初日の朝は、茅ヶ崎から真鶴半島をぶらりとまわったので、ふたたび海岸沿いのR135に出て、西伊豆のキャンプ場を目指します(写真はクリックで拡大)。

【バイク旅行記04夏#1】ある夏の朝、茅ヶ崎から真鶴半島へ。

2014夏・オートバイ独り旅1日目#2(真鶴半島〜西伊豆)

熱海をぬけて、伊豆高原、そして下田へ。

午前中に真鶴半島を出ると、ふたたびR135に戻って海沿いを南下します。

湯河原のビーチを横目に抜けて、有料道路・熱海ビーチライン(普通車¥300・バイク¥200)を走っていくと、前方に熱海の街と山が見えてきます。ここは西湘バイパスと同じく、もろに海岸沿いに接している道路なので、オートバイで風を切って走っていると最高に気持ちがいいのですが、停車するわけにもいかないので残念ながら写真はありません。

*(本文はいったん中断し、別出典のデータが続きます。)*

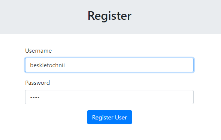Screen dimensions: 221x140
Task: Click the Register User button
Action: [x=109, y=117]
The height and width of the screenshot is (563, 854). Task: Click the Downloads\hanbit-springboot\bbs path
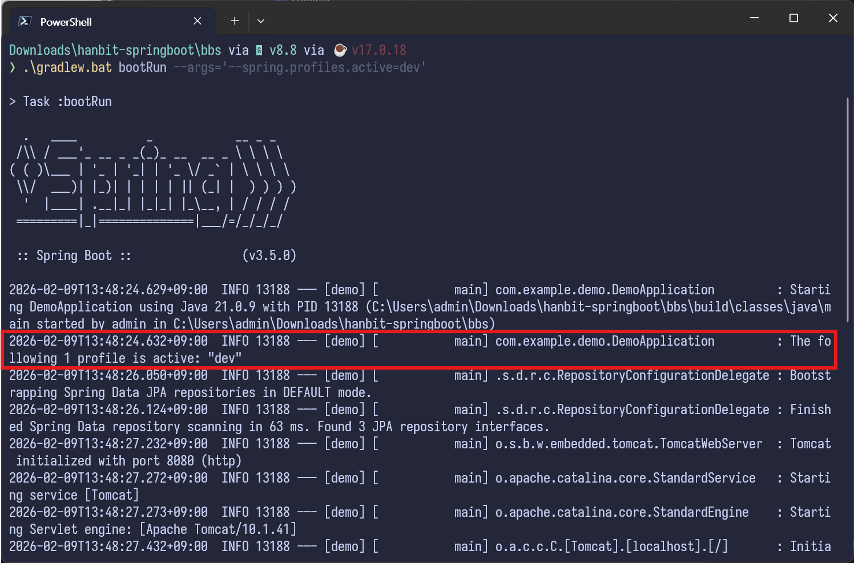pyautogui.click(x=115, y=50)
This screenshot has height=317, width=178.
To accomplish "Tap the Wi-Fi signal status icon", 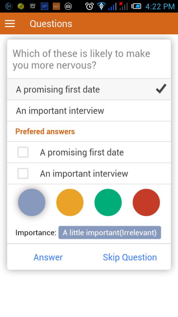I will point(101,7).
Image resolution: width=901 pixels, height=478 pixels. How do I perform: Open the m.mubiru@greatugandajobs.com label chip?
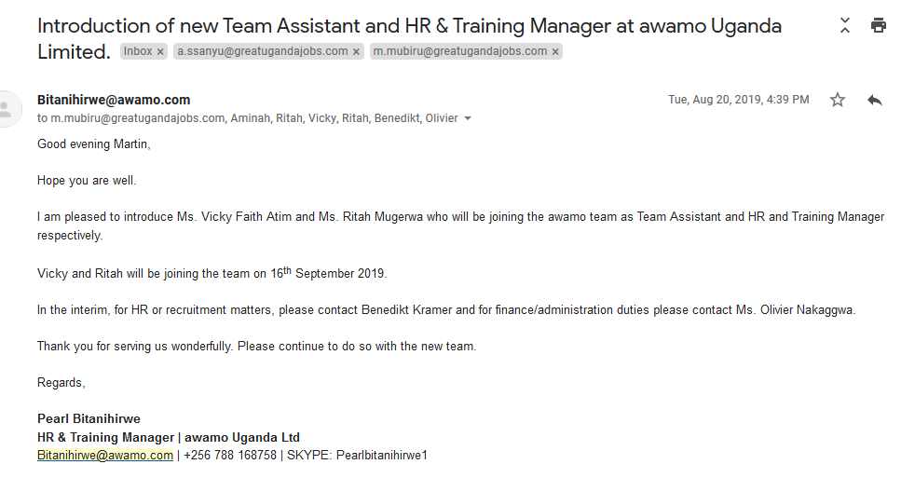(460, 51)
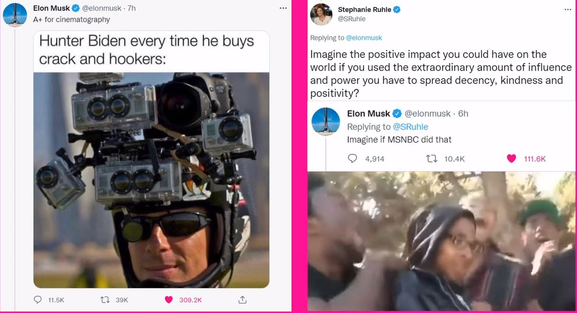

熱海の山々が近づいてくると、岬の山頂に日本のお城が見えてきます。へえ、熱海にお城なんてあったんだ、などとのんきなことを思っていたのですが、このお城は歴史的に実在したものではなく、戦後に建てられた鉄筋コンクリート製のお城なんだそうです(ウィキペディア)。

かつてはハネムーンや社員旅行のメッカだった熱海も、今やホテルや旅館をはじめとした巨大な商業施設は古く寂れてしまって、人工ビーチや偽物の城郭などを見せられると、街に漂う哀愁がますます強くなるようです。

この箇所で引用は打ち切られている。